The opening date for a huge new waterfront motel has finally been revealed, years after it was granted planning permission.
The eye-catching 90-bed hotel is planned for Dover seafront and is part of the ongoing £250 million Dover Western Docks Revival.

The ambitious project has also included improvements to Clock Tower Square and the creation of the new Marina Curve.
Plans for the new motel, which were submitted alongside a proposal for a restaurant, bar and swimming pool, were first approved in 2021.
The original scheme was for a hotel made from five blocks of shipping containers.
Civic group the Dover Society described the look as more suited to a fully commercial port like Rotterdam, rather than the heritage site and tourist magnet that Dover is.


It also said the planned rooms were too cramped.
Councillors at Dover District Council initially said they too were disappointed with the design and voted to defer a decision on the scheme for the look to be amended.
A revised application came back to the committee in December 2021, when it was finally voted though and the blocks were reduced to three.
The amended plans revealed no shipping containers would be used and the rooms would be bigger.

However, in 2023, the plans were once again revised and this time given a major overhaul following concerns about its appearance.
The colours for the third set of designs were toned down, and the bright colours removed for a more muted palette.
The application was approved in April of that year, but work has yet to start.
Now, Doug Bannister, boss of the Port of Dover, has revealed customers could be sleeping in the new accommodation from next year.

He told KentOnline: “Our aim would be that we can start work on the hotel in early 2026.
“It would take about a year, so hopefully by the end of 2026 or into early 2027, we’d be able to start seeing it operational.
“The principal aim is to construct a hotel that creates a bit more vibrancy out on the Marina Curve. But it is also to provides accommodation for people who may be traveling down for the ferries or embarking on cruises.”
Increased costs are to blame for delays in construction.

Mr Bannister explained: “Since that planning permission was granted, the market for investing into hotels became a lot tighter.
“And in particular, we went through a period of very high inflation for construction activities, both for the labour and the materials for it.
“So we’ve had to rethink how we’re going to deliver the project and come up with different models of funding that might be able to create an investable hotel.
“We think we’re getting pretty close now, but we still haven’t finished signing off on all the paperwork.”

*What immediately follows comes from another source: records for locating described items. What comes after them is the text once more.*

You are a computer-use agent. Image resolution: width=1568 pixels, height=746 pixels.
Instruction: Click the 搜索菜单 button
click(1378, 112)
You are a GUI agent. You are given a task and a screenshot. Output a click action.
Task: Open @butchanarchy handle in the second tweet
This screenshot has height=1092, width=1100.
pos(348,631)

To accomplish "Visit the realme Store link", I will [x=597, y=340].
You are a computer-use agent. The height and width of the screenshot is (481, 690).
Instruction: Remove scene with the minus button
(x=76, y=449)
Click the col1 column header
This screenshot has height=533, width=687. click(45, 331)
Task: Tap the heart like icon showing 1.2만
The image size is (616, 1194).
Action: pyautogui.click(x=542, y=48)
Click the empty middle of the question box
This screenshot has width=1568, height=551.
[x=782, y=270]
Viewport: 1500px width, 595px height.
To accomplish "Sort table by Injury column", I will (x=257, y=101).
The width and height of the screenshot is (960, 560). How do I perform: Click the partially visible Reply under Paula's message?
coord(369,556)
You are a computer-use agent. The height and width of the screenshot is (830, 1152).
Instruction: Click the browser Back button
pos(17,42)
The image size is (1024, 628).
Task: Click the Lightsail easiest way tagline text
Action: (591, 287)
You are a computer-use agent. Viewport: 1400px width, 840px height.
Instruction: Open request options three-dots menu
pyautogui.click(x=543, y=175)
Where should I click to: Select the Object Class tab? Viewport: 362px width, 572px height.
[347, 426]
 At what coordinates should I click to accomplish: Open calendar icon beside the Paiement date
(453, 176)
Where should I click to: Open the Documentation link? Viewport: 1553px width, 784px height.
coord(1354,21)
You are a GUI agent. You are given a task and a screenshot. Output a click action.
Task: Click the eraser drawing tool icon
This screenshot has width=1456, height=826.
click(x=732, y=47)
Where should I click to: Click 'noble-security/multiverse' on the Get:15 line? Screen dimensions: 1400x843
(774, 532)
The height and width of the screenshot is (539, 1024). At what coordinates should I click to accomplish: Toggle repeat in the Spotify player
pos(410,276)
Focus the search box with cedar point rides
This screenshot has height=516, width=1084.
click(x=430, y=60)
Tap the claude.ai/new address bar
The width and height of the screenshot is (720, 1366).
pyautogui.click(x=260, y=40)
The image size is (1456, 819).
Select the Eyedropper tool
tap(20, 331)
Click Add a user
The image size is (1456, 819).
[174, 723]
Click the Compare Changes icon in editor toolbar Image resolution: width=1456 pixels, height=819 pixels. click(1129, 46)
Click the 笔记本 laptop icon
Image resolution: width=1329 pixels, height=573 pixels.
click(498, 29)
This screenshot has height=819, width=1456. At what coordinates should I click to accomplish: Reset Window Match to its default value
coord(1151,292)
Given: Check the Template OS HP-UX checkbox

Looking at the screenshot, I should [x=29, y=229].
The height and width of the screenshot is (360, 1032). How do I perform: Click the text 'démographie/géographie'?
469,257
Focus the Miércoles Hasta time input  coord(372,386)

Mr Bannister stressed that the start of construction this coming winter depends on having a workable funding package and signing off all the agreements with various partners in the project.
“We’re working really hard on it but until we get all that signed off, we couldn’t say for certain,” he added.
The applicant behind the project is Electric Motel Company, based in Brighton, and the scheme is expected to create 60 new jobs in Dover.
It comes as more changes are proposed for Dover, with the introduction of the new digital border checks for cross-Channel passengers.
The long-awaited Entry/Exit System (EES) – which will use fingerprint technology and facial recognition to check and register Britons and other non-EU nationals travelling to the Schengen area in Europe – has already been delayed several times.
Now, Mr Bannister has revealed the new system will be phased in over nearly five months from November 1, rather than started all at once.
He said: “The original programme was a big bang but it will progress, with a requirement for the Port to register 10% of vehicles in November and 100% by March.
“One of the things that the European Union did when they paused the introduction of this last year is they modified the regulations to allow a more progressive implementation.
“The more people that we can get registered on the system before we hit the very busy periods of, say, Easter or summer in 2026, the more people that get registered, the easier it will be following that.”

The Schengen area is the group of countries on mainland Europe, including France, where its citizens can travel between without border controls.
The method is that manual passport stamps at Kent ports are to be replaced by biometric facial imaging and fingerprinting.
The system was meant to begin last October but Germany, France and the Netherlands said their systems were not ready.
It has been feared that the mass of vehicles kept waiting for the new checks could cause delays as long as14 hours on port-bound roads.
Because of this land has been reclaimed at the Western Docks to keep them there during the checks instead of building up in queues on the roads.
Work on this, at Granville Dock, began last autumn and is continuing.